__Data extract__:
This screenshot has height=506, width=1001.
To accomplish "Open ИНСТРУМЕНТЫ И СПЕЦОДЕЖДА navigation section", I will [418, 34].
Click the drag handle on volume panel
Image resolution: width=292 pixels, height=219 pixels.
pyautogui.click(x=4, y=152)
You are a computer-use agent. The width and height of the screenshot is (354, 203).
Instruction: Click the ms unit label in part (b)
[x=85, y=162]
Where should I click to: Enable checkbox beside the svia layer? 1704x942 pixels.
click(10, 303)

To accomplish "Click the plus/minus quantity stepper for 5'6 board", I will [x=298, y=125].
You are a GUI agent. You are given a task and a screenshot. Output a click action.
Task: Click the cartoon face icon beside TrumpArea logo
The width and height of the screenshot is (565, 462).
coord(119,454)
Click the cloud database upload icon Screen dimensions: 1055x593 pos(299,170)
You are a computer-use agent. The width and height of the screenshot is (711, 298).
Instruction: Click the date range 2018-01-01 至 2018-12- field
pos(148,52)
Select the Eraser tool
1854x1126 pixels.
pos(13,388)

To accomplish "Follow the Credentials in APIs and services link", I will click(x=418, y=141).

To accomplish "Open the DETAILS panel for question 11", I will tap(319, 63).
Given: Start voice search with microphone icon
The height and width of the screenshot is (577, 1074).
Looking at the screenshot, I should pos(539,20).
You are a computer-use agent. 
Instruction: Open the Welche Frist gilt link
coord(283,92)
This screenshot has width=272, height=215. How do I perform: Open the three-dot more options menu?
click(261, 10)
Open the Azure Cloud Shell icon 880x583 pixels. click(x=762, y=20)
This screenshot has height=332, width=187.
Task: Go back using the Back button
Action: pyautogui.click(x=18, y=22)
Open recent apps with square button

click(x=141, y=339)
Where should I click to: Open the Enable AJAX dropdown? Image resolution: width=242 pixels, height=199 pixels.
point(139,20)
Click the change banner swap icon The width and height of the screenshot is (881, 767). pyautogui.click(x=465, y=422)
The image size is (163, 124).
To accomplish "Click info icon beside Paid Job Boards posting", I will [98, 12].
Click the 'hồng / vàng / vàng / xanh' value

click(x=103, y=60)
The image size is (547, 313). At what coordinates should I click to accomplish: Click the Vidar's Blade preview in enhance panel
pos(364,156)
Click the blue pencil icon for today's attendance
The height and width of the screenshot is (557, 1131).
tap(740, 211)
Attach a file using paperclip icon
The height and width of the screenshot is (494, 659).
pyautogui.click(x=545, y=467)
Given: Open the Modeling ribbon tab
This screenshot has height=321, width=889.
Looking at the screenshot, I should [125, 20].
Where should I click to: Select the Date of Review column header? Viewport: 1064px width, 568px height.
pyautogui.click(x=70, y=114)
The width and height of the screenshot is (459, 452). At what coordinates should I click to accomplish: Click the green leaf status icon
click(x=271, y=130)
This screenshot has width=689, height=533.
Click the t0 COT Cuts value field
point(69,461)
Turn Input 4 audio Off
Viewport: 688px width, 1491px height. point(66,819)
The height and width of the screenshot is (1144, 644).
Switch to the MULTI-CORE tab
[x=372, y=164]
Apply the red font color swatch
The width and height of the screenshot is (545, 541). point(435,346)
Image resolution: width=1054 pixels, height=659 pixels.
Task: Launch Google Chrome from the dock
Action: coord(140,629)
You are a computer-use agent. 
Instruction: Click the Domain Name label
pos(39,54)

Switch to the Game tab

__What is needed__: From the line that contains "The image size is (547, 313)." through the final line of the entries above, every line must be reproduced exactly and nothing more.

__Your solution__:
The image size is (547, 313). At what coordinates should I click to accomplish: Click the Vidar's Blade preview in enhance panel
pos(364,156)
Click the blue pencil icon for today's attendance
The height and width of the screenshot is (557, 1131).
tap(740, 211)
Attach a file using paperclip icon
The height and width of the screenshot is (494, 659).
pyautogui.click(x=545, y=467)
Given: Open the Modeling ribbon tab
This screenshot has height=321, width=889.
Looking at the screenshot, I should [125, 20].
Where should I click to: Select the Date of Review column header? Viewport: 1064px width, 568px height.
pyautogui.click(x=70, y=114)
The width and height of the screenshot is (459, 452). At what coordinates should I click to accomplish: Click the green leaf status icon
click(x=271, y=130)
This screenshot has width=689, height=533.
Click the t0 COT Cuts value field
point(69,461)
Turn Input 4 audio Off
Viewport: 688px width, 1491px height. point(66,819)
The height and width of the screenshot is (1144, 644).
Switch to the MULTI-CORE tab
[x=372, y=164]
Apply the red font color swatch
The width and height of the screenshot is (545, 541). point(435,346)
Image resolution: width=1054 pixels, height=659 pixels.
Task: Launch Google Chrome from the dock
Action: coord(140,629)
You are a computer-use agent. 
Instruction: Click the Domain Name label
pos(39,54)

Switch to the Game tab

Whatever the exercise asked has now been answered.